**TASK TO CARRY OUT**. What is needed is an exact copy of every line from the one with "Open the filter" to the end of the entries below, without the pictures.

Dataset entries:
=== Begin Enclosure ===

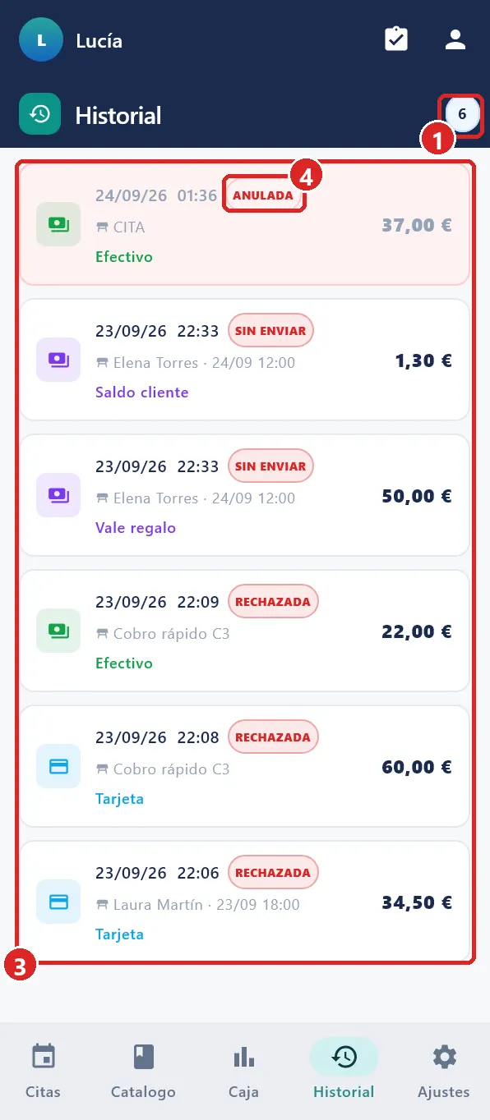The image size is (490, 1120).
Task: Click purple icon on the 50,00 € entry
Action: (58, 495)
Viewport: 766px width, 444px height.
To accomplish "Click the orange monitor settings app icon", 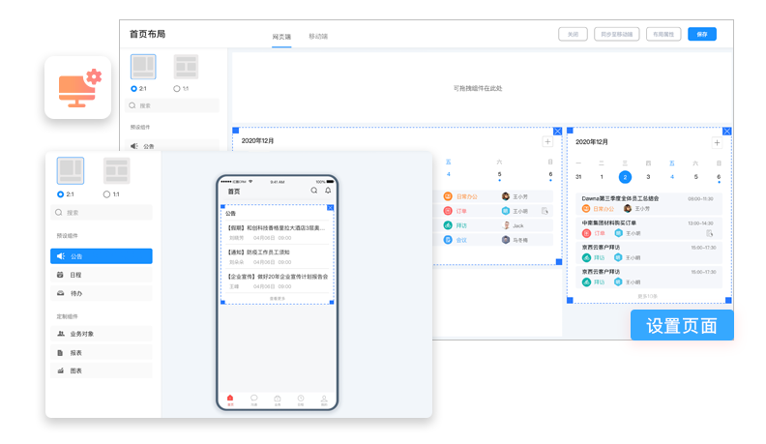I will [78, 87].
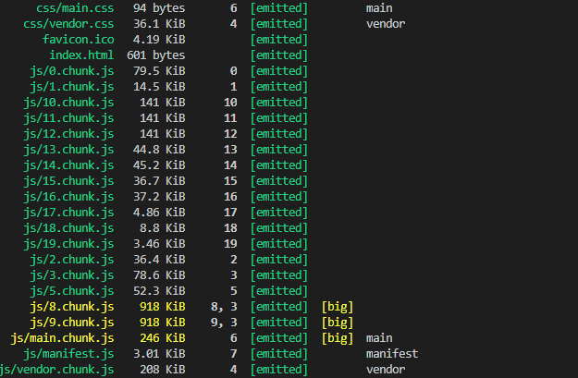Click the index.html asset name
The width and height of the screenshot is (578, 378).
[x=81, y=55]
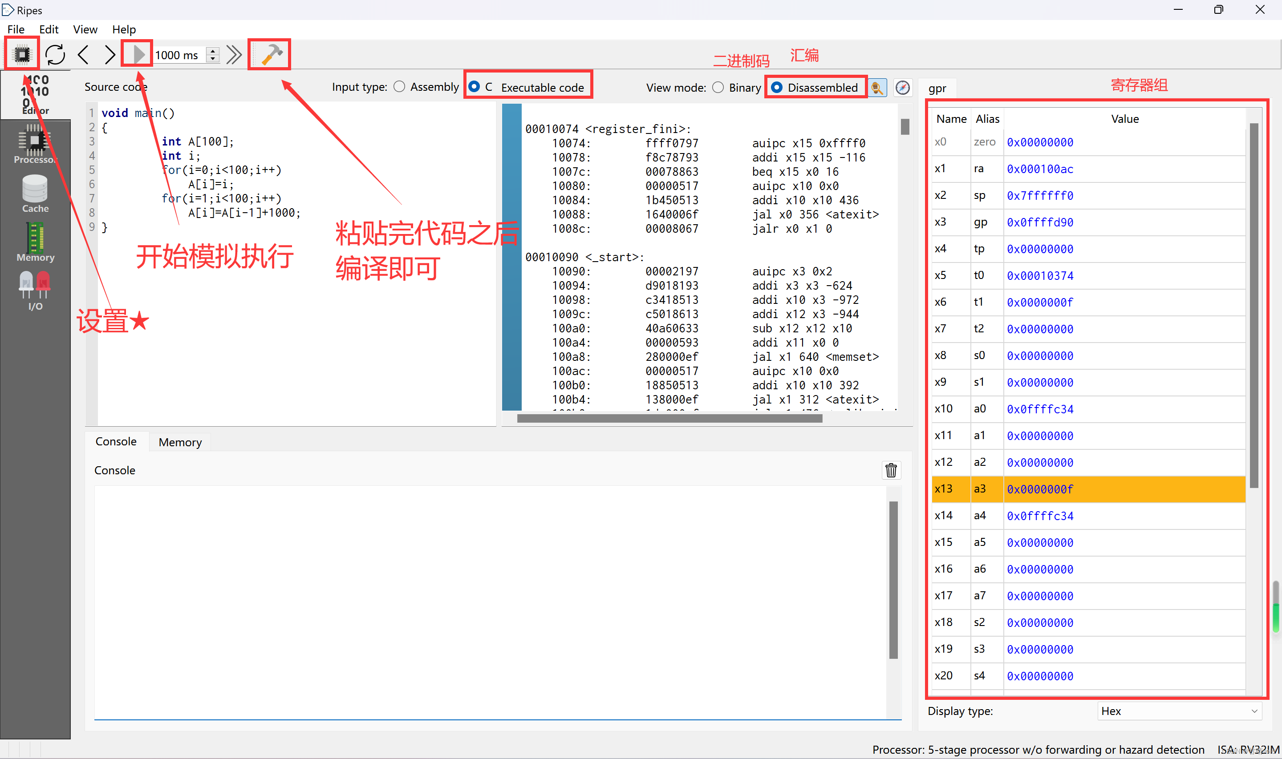1282x759 pixels.
Task: Click the step forward arrow button
Action: click(x=108, y=55)
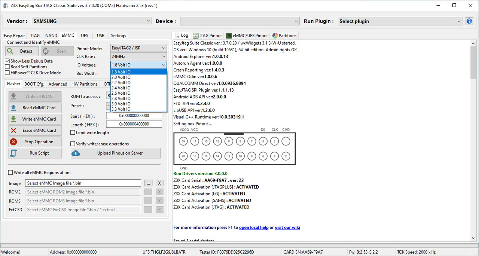Uncheck Show Less Debug Data
The image size is (479, 256).
7,61
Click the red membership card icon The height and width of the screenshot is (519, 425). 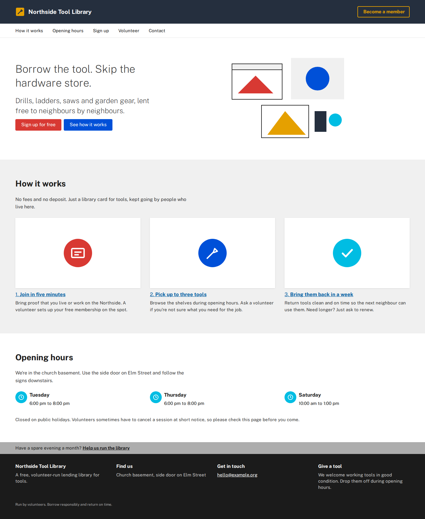78,253
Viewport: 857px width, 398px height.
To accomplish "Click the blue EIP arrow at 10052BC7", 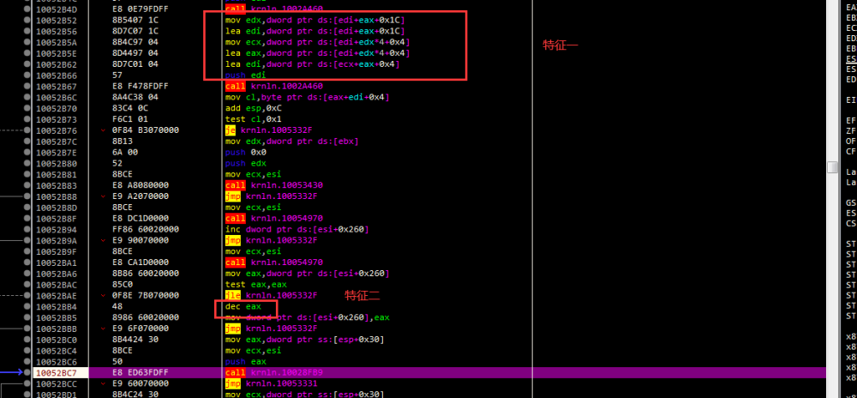I will tap(17, 373).
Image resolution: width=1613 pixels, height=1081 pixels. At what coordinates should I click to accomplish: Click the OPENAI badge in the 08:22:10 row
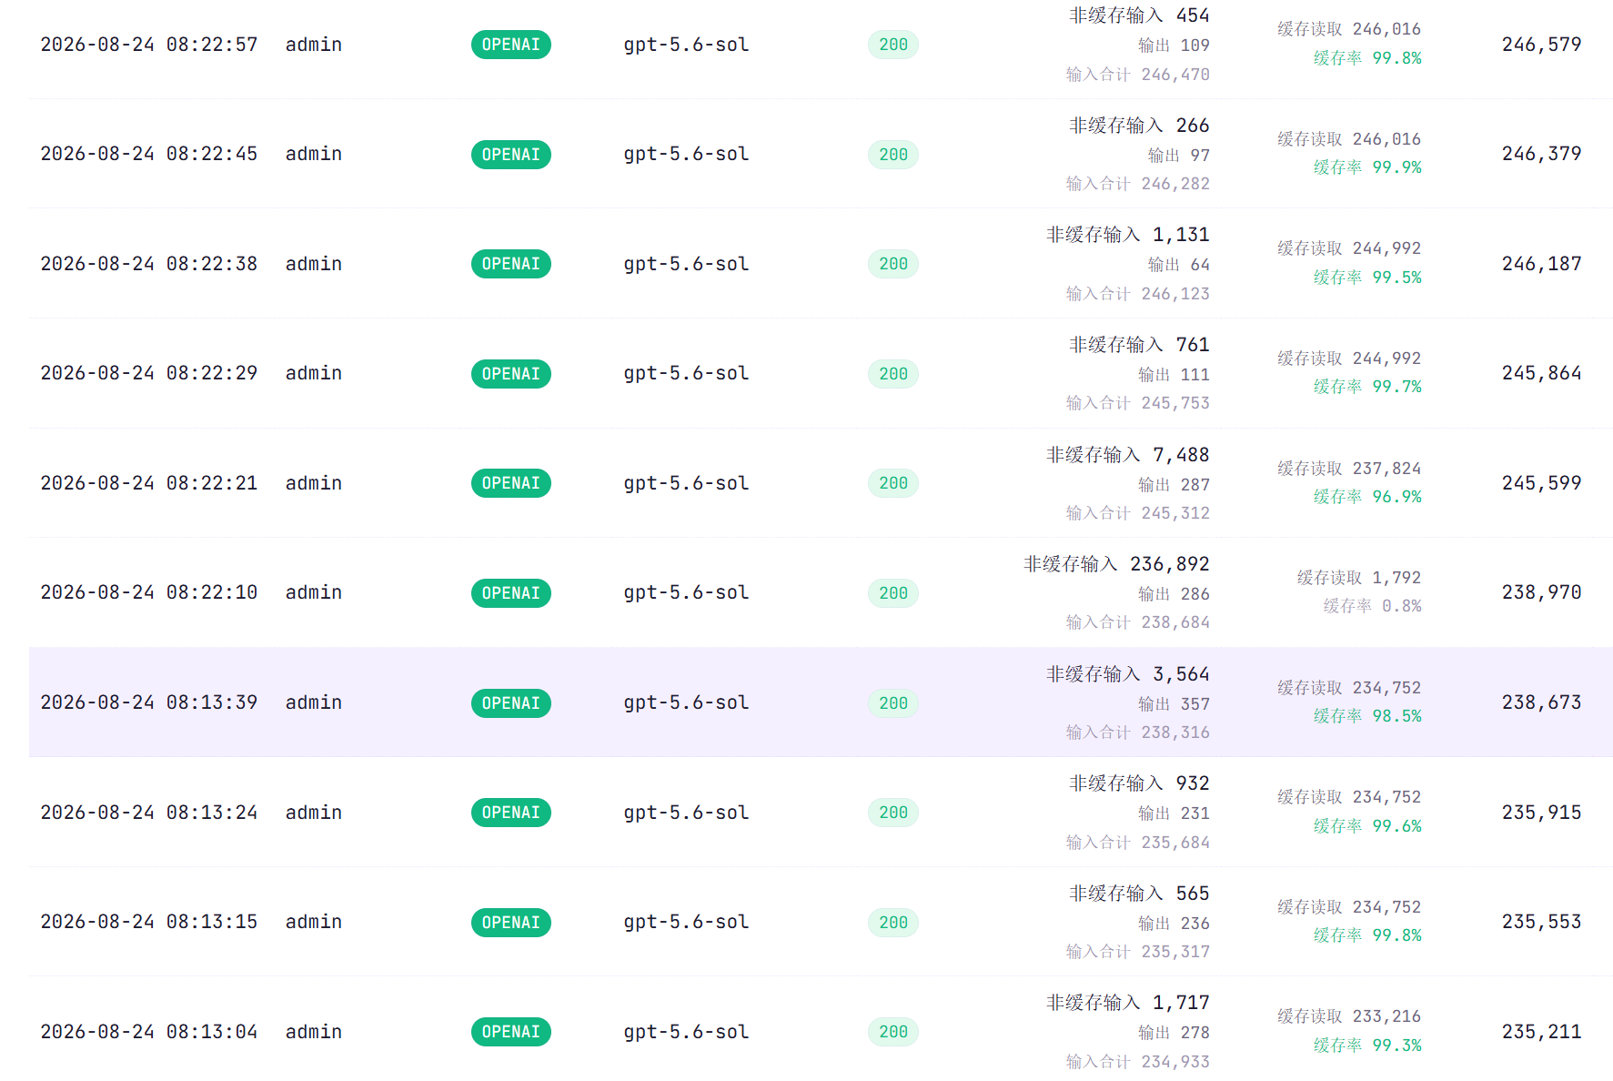(x=510, y=593)
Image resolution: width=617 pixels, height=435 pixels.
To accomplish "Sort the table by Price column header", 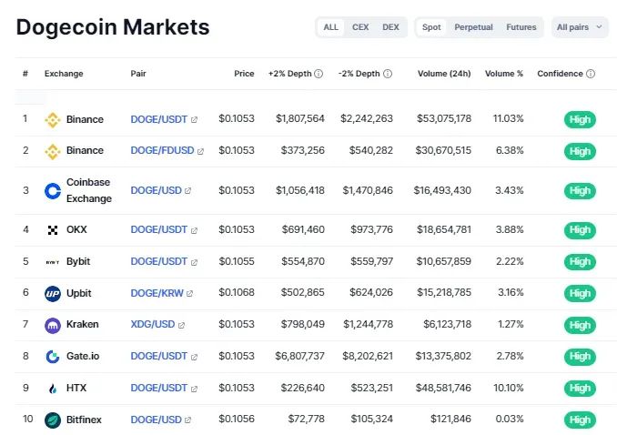I will click(244, 74).
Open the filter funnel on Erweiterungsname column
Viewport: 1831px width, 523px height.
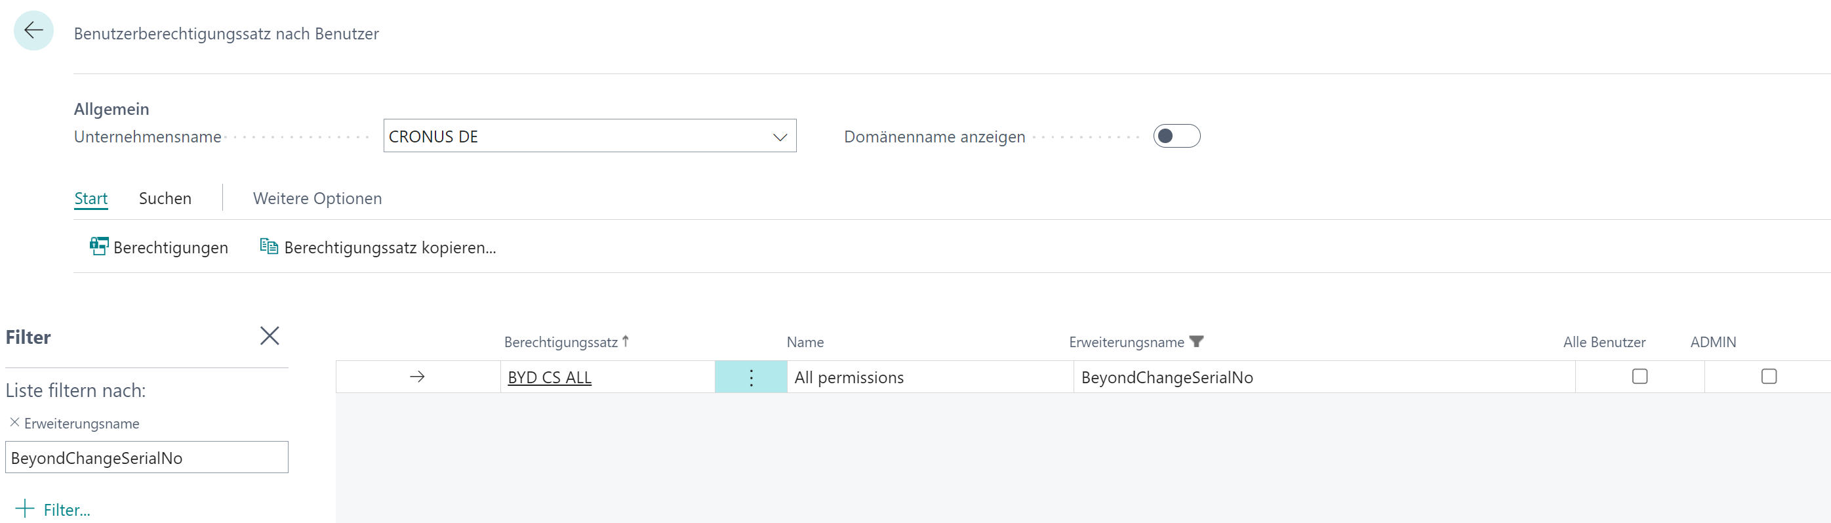1198,342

=== End Enclosure ===

**OUTPUT**.
Open the filter funnel on Erweiterungsname column
Viewport: 1831px width, 523px height.
1198,342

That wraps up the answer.